Embora os dicionários costumem definir, de modo mais comum, o termo desilusão como decepção e desengano e prevaleçam esses sinônimos, de acepção essencialmente negativa, arraigados na consciência coletiva, quero aqui tratar desse tema buscando a ele conferir uma conotação positiva.
Se ilusão é engano, então desilusão é não ser mais enganado, haja vista o prefixo de origem latina dês ou dis, de descarado ou, como diz o nobre colunista Vladimir, o ex-vezinho, discarado, em bom baianês, significar negação, separação. Assim, a desilusão nega a ilusão, separa-a do indivíduo e resulta um nível de consciência agora superior ao anterior, ao de iludido.
Há quem afirme que somente os ingênuos são felizes. Outros, que somente a verdade liberta.
Quando crianças, somos puros, ingênuos, adotamos, uns mais, outros menos, diversas crenças. Chegamos a acreditar que um sujeito de barbas brancas enormes, em trajes vermelhos bizarros para o nosso padrão de vestimenta e inadequados ao nosso clima tropical, nos deixa, na madrugada, enquanto dormimos, o sonhado presente de Natal nos nossos sapatos alçados à janela. E como somos felizes na nossa santa ilusão de menino!

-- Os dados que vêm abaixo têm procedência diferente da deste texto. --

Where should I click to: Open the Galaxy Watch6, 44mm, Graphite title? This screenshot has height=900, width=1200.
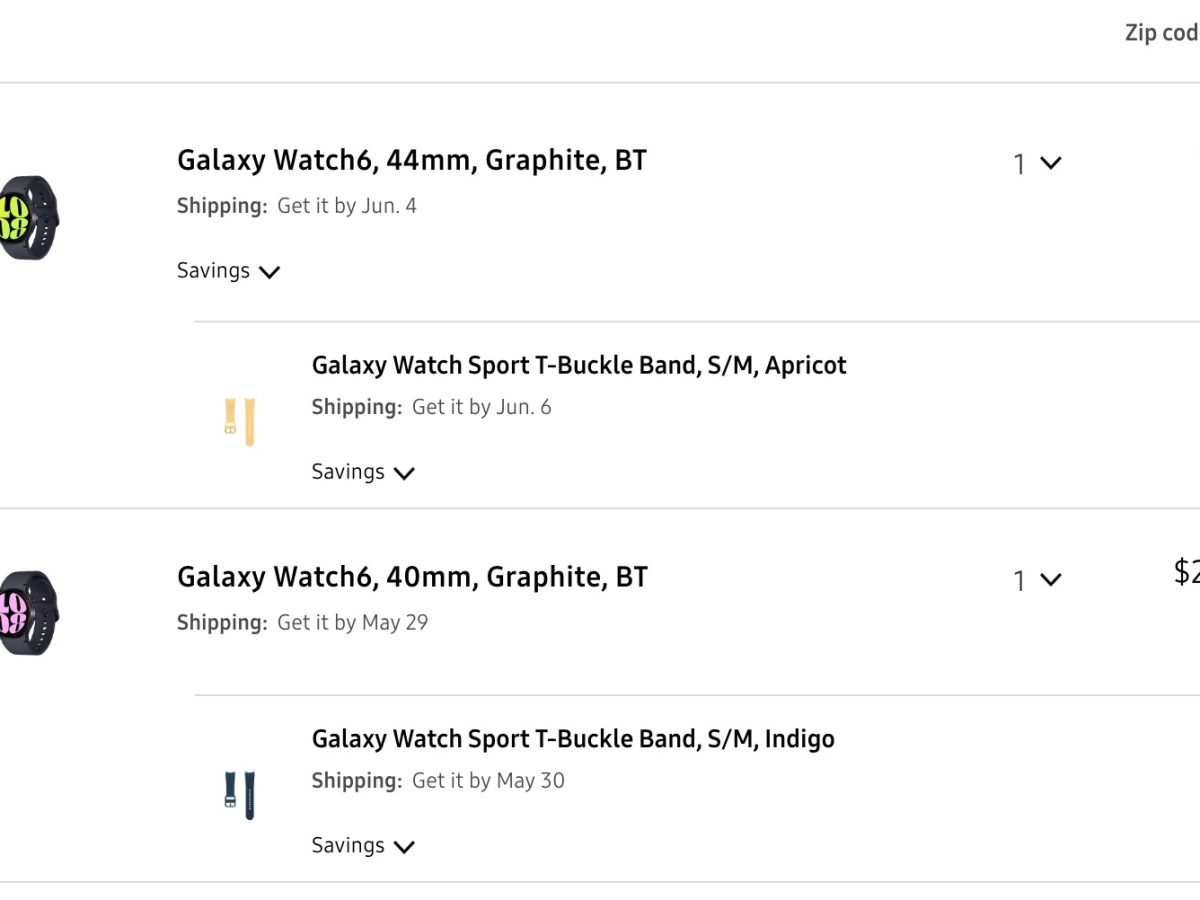[x=411, y=160]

À medida que crescemos, vamos nos desiludindo, desvelando realidades e nos tornando menos sorridentes, mais soturnos, sorumbáticos. Afinal, nesse planetinha desigual e atrasado a realidade é quase sempre difícil, pior de suportar do que a ilusão.
E é justamente na ilusão da infância que nos identificamos com um time de futebol. Seja porque está na moda, porque nele joga um sujeito carismático de dribles desconcertantes e corte de cabelo moicano, por ser o time dos nossos pais, por ser o maior campeão de algum lugar e ficaremos inebriados com a sensação de um triunfo. Enfim, seja lá qual for o motivo, carregamos essa ilusão para o resto das nossas vidas com uma fidelidade que, via de regra, não se dispensa a nenhum outro ser ou objeto. É por isso que somos Bahia, Porra!

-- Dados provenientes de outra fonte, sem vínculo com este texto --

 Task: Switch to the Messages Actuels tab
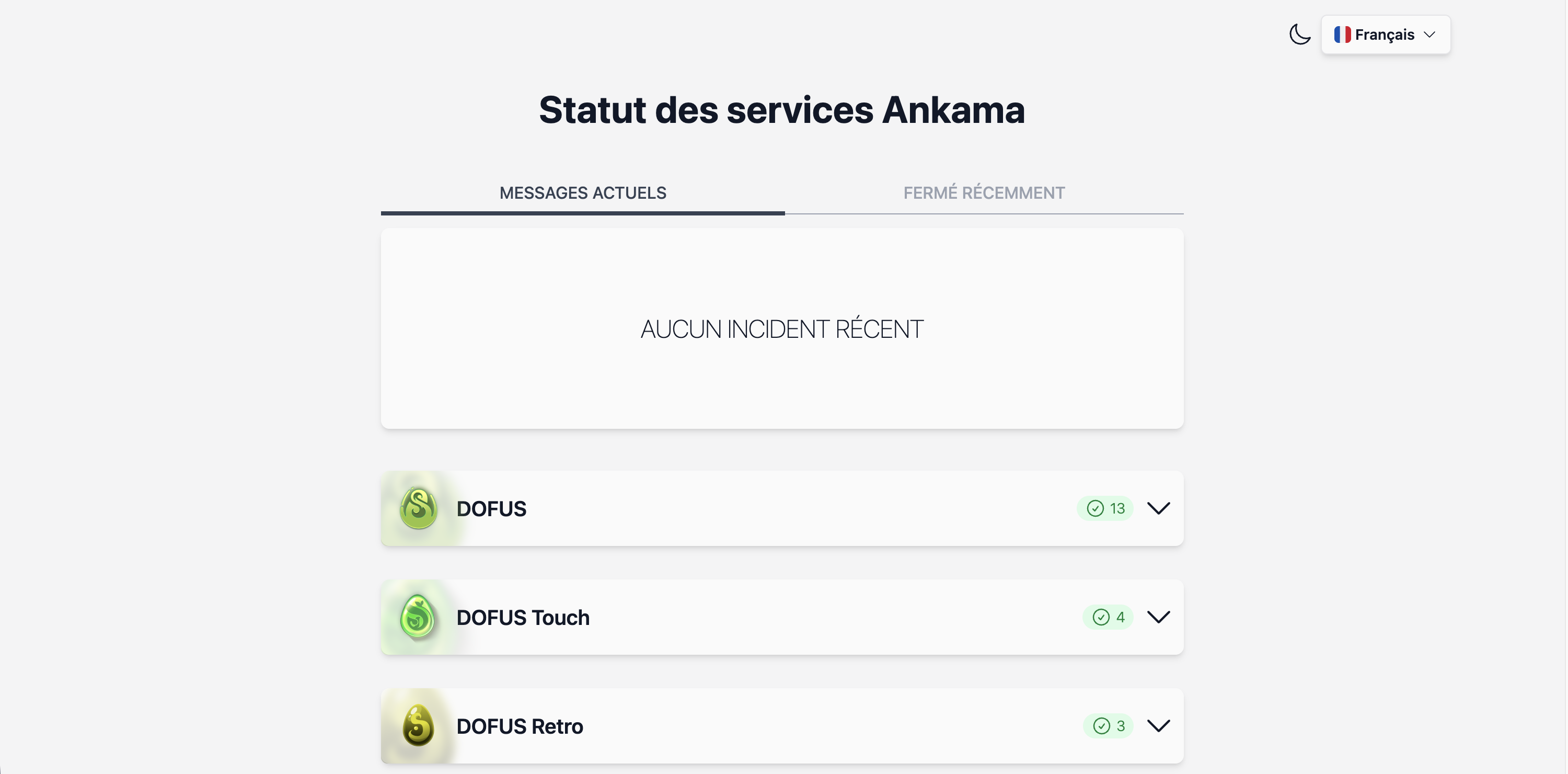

Será que suportaríamos a verdade nua e crua revelada em todas as coisas desse mundo por vezes cruel e injusto? Não seria a ilusão uma espécie de mal necessário a nos ajudar a suportar ou a, pelo menos, tornar um pouco mais leve ou menos pesada a existência?
Vamos lá, encaremos a verdade tal qual ela é. O que seria o fato de torcer pelo Bahia ou por outro time qualquer, senão uma quimera infantil? O que acrescenta em termos pragmáticos às nossas vidas torcer para que nosso time ganhe sempre, como se isto fora possível?

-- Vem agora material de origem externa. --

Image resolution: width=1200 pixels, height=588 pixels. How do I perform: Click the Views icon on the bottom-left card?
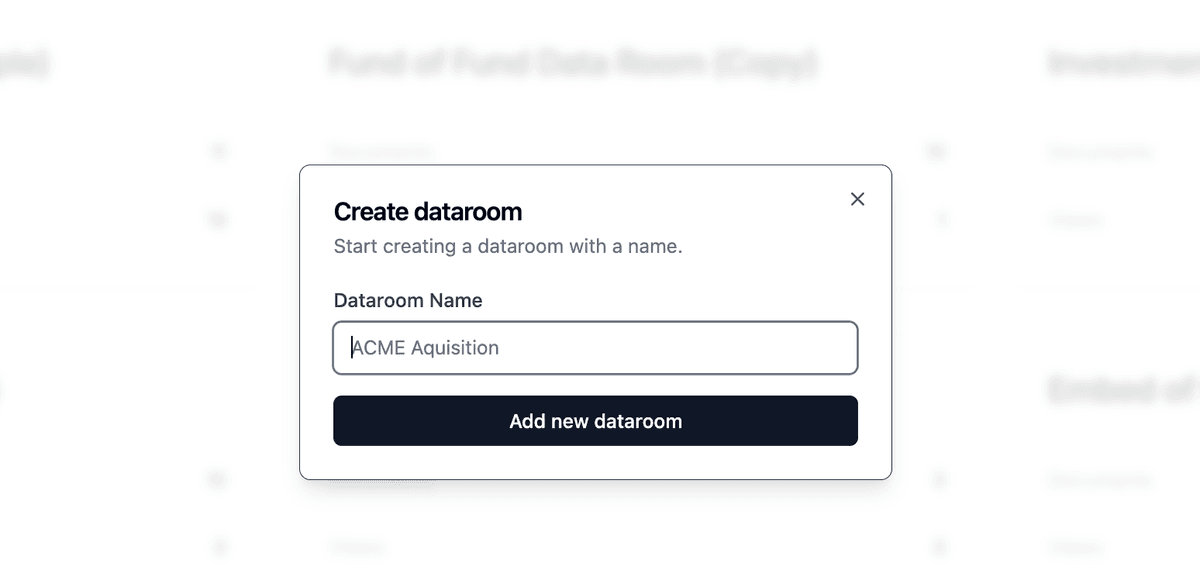tap(218, 547)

Tudo bem, somos diversos e heterogêneos. Alguns de nós sabemos nos utilizar de metáforas e relativizar os fenômenos, dentre eles o de torcer por um time de futebol, preservando alguma lucidez nessa atitude.
A outros, mais nada interessa, a não ser o time em campo, como se este fosse uma entidade mágica que o reconhecesse independentemente do seu poder de influenciá-lo. Tal influência se daria, simplesmente, com o fervor da sua crença, das suas superstições, do seu grito de guerra nos estádios, mesmo que o clube que mantém esse time de futebol o afaste de si, administre-o mal e em defesa de interesses que pouco têm a ver com os da entidade, contrate péssimos jogadores e dilapide o seu patrimônio, pagando bem a tais pernas de pau, perdendo, por descuido, atletas jovens e promissores formados no próprio clube e seja administrado por alguém que o tenha por seu e, por isso mesmo, faça dele o que bem entende, sem se preocupar se você, torcedor que só se preocupa com o seu time em campo, está satisfeito ou não com desempenho pífio que lhe é oferecido.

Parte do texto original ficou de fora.